グローバル化が進み、世界中のメーカーとの競争が激化している製造業界。この戦いに勝ち抜くためには、スピーディーな意思決定と経営判断、コスト削減、効率化、さらに変化するマーケットへの対応などが求められています。
 ICT技術の進化とクラウド化によって、このような課題に対応できる「PLM」が今、注目されています。

この記事でわかること
 ・PLMとは何か
 ・PLMの導入で得られる3つのメリット
 ・PLM導入に際して注意すること

PLMとは何か

 「PLM」は”Product Lifecycle Manegement”のことであり、日本語では「製品ライフサイクルマネジメント」と訳されます。
 一つの製品に対して、企画・設計段階から原材料や部品の調達、生産、市場への投入、サポート、廃棄までの一連の流れを「製品ライフサイクル」といい、これは生物分野で元々使われていた用語を、工業分野に転用したものです。
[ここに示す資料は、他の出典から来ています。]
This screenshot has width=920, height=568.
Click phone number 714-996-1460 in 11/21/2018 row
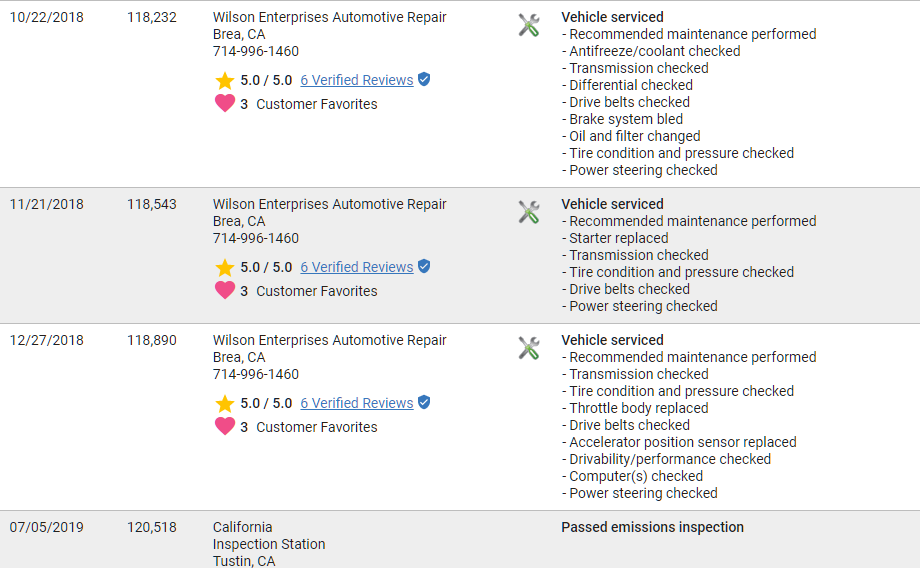[256, 238]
 この「製品ライフサイクル」に関わる全ての情報を一元管理し、マネジメントすることを「PLM」と言います。元々、1990年代には設計から生産までの製造工程に関して、CADデータや部品管理表(BOM)を一元管理する「PDM(Product Data Manegement)」が登場し、普及してきました。

 それまで紙で管理していた情報をデジタル化し共有することによって、生産工程における無駄を省き、効率よく製品を製造することができるようになります。

 以前は工程ごとに異なる形で情報を管理していたため、「同じ情報を何度も入力する」手間や「ヒューマンエラーによるミス」の発生が問題でした。しかし「PDM」を利用することによって、一度情報を入力すれば製造に関わる全ての部署で共有し、利用することができるため、不必要な作業が軽減され、ミスやエラーが早期に発見できるというメリットが得られます。
 さらに、製品の一部を変更するような際にも、大元のデータを一度修正するだけで全ての工程に反映でき、市場ニーズへの素早い対応が可能になります。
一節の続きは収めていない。